FVSpec:現實世界中基於屬性的測試作為 Lean 挑戰
FVSpec: Real-World Property-Based Tests as Lean Challenges
May 31, 2026
作者: Quinn Dougherty, Max von Hippel, Hazel Shackleton, Mike Dodds
cs.AI
摘要
我們提出了一個基準測試,用於評估AI模型與智能體在真實世界形式化軟體驗證任務上的表現。首先,我們從真實的Python程式庫中蒐集了11,039個基於屬性的測試(PBT),接著自動將其中的2,772個(佔25%)轉換成9,415個帶有sorry佔位符的Lean 4規格(每個PBT約有3個形式化版本;當沒有任何一個版本在品質指標上明顯佔優時,我們保留多個嘗試)。將PBT轉譯為Lean規格極具挑戰性:這需要在Lean中建模Python語義、推斷命令式PBT所編碼的邏輯屬性,並處理在鮮少使用的語言中進行依賴型別程式設計的固有困難。我們描述了一個由三個智能體組成的LLM管線,用於將PBT轉譯為Lean規格,評估其覆蓋率與品質指標,並為使用多種自動化與基於模型的方法進行證明生成提供基準。所有程式碼(蒐集器與智能體)與資料(PBT與Lean規格)均為開放原始碼。

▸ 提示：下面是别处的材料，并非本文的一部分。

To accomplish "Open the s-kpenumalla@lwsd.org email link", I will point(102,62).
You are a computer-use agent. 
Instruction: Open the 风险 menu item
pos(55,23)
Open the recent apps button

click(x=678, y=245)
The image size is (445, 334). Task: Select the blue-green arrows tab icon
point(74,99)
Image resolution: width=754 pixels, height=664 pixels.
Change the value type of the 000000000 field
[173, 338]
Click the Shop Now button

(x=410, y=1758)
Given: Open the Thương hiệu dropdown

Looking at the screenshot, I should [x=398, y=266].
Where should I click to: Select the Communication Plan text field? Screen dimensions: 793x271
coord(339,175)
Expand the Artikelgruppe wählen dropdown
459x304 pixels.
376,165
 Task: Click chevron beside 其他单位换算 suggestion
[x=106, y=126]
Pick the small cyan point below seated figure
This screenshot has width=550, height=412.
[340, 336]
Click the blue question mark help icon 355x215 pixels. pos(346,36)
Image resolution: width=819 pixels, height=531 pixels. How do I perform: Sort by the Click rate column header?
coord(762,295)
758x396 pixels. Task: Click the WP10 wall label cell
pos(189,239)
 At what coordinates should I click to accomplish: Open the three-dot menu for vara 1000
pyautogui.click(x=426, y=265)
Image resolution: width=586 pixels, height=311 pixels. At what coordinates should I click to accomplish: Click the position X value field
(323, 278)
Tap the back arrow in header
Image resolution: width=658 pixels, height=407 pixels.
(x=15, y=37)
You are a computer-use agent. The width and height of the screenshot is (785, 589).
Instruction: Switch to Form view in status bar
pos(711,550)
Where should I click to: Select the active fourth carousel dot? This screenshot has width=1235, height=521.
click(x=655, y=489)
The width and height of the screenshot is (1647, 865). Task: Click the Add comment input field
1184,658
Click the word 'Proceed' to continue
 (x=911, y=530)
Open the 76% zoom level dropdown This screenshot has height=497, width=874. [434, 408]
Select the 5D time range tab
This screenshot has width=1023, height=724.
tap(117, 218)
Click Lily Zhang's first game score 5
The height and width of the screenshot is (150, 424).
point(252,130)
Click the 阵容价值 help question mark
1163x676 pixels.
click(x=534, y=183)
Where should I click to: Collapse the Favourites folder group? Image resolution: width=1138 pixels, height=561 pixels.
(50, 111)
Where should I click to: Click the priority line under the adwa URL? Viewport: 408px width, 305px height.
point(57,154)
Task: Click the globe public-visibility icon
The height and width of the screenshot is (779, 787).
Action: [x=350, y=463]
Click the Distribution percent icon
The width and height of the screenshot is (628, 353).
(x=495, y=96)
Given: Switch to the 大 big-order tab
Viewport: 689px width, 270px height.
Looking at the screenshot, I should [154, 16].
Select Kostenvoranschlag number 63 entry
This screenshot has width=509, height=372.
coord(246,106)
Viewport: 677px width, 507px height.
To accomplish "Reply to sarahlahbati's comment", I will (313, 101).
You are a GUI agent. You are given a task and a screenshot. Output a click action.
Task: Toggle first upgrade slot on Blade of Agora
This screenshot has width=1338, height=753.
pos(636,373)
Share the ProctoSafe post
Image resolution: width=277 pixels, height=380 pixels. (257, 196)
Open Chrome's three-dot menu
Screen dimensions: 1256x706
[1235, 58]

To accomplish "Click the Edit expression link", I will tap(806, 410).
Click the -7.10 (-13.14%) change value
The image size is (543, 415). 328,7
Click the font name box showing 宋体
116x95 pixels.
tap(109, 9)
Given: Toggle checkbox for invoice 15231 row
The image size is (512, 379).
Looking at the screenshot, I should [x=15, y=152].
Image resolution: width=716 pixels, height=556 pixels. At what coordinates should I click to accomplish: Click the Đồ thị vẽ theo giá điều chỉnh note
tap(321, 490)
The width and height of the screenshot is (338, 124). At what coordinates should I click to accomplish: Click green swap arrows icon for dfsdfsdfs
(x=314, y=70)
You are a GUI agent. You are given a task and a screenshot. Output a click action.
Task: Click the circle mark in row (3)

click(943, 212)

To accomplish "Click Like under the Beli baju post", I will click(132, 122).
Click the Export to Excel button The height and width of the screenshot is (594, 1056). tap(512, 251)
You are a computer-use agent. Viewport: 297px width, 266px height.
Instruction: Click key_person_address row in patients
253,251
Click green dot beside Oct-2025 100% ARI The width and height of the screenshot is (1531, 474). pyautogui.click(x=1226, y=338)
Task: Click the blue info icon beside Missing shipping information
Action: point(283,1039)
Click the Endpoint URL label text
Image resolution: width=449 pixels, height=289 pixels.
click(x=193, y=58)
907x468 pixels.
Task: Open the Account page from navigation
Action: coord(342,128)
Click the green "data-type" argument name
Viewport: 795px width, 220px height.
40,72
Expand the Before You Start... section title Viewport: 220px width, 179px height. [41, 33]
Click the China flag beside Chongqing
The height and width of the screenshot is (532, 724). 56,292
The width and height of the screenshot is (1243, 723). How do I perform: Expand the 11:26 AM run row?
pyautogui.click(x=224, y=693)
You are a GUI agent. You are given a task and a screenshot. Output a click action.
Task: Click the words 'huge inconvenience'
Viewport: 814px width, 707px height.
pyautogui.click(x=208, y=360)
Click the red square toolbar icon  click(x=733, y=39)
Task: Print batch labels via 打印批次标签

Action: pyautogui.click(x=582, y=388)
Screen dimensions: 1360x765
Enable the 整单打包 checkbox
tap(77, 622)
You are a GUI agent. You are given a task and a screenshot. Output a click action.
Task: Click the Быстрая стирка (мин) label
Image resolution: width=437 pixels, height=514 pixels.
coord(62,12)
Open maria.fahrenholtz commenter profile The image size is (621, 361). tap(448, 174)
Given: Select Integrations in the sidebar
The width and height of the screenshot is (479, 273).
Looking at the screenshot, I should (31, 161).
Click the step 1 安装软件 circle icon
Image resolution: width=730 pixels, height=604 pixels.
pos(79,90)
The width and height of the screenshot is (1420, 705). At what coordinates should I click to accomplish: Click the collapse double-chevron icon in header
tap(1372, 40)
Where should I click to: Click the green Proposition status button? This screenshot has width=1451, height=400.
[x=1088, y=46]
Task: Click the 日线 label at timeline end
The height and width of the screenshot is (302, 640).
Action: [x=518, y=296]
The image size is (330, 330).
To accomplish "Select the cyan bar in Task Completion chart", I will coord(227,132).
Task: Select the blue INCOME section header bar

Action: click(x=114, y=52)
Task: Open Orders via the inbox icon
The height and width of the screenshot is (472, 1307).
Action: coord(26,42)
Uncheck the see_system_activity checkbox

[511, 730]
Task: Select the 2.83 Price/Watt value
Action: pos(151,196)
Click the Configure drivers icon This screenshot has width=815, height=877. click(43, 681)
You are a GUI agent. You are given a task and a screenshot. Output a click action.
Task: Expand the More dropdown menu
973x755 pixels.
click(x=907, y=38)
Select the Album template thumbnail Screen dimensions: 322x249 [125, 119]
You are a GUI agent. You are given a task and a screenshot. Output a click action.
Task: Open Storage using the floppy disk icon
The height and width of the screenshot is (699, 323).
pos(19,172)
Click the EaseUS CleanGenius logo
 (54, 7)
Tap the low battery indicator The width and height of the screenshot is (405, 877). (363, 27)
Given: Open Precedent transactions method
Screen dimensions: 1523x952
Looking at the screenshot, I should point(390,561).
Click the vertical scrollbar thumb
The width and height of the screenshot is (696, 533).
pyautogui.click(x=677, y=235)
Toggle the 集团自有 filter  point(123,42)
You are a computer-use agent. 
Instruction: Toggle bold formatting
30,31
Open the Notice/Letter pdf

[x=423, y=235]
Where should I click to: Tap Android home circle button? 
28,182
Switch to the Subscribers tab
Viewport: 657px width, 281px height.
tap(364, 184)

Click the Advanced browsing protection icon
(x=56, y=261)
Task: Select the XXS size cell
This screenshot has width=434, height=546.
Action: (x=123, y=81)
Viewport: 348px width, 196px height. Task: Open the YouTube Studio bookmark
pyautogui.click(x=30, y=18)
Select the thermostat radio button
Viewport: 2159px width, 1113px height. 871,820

我們的基準旨在推動AI輔助形式化驗證真實世界軟體這一尚未充分探索問題的進展,而隨著AI生成越來越多全球程式碼,此問題正日益受到關注。
English
We present a benchmark for evaluating AI models and agents on real-world formal software verification tasks. We first scrape 11,039 property-based tests (PBTs) from real-world Python repositories, then automatically translate 2,772 of them (25%) into 9,415 Lean 4 specifications with sorry placeholders (about 3 formalizations/PBT; we retain multiple attempts when none dominates on quality metrics). Translating PBTs into Lean specifications is challenging: it requires modeling Python semantics in Lean, inferring the logical property encoded in an imperative PBT, and handling the inherent difficulties of dependently-typed programming in a seldom-used language. We describe a three-agent LLM pipeline for transpiling PBTs into Lean specifications, evaluate coverage and quality metrics, and provide baselines for proof generation using several automated and model based approaches. All code (scraper and agents) and data (PBTs and Lean specifications) are open source. Our benchmark aims to drive progress on the underexplored problem of AI-assisted formal verification of real-world software, which is of increasing interest as AI produces more and more of the world's code.